=== Section Start ===

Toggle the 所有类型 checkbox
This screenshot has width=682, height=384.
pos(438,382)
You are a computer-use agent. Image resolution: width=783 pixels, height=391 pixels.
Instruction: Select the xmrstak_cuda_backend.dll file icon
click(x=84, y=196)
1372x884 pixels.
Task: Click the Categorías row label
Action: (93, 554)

=== Section End ===

_WORK TASK_
Your answer must be the lines from the one holding "You are a computer-use" to the end of the listing above, exactly as written and nothing else.

_RESULT OF THE TASK_
You are a computer-use agent. Image resolution: width=783 pixels, height=391 pixels.
Instruction: Select the xmrstak_cuda_backend.dll file icon
click(x=84, y=196)
1372x884 pixels.
Task: Click the Categorías row label
Action: (93, 554)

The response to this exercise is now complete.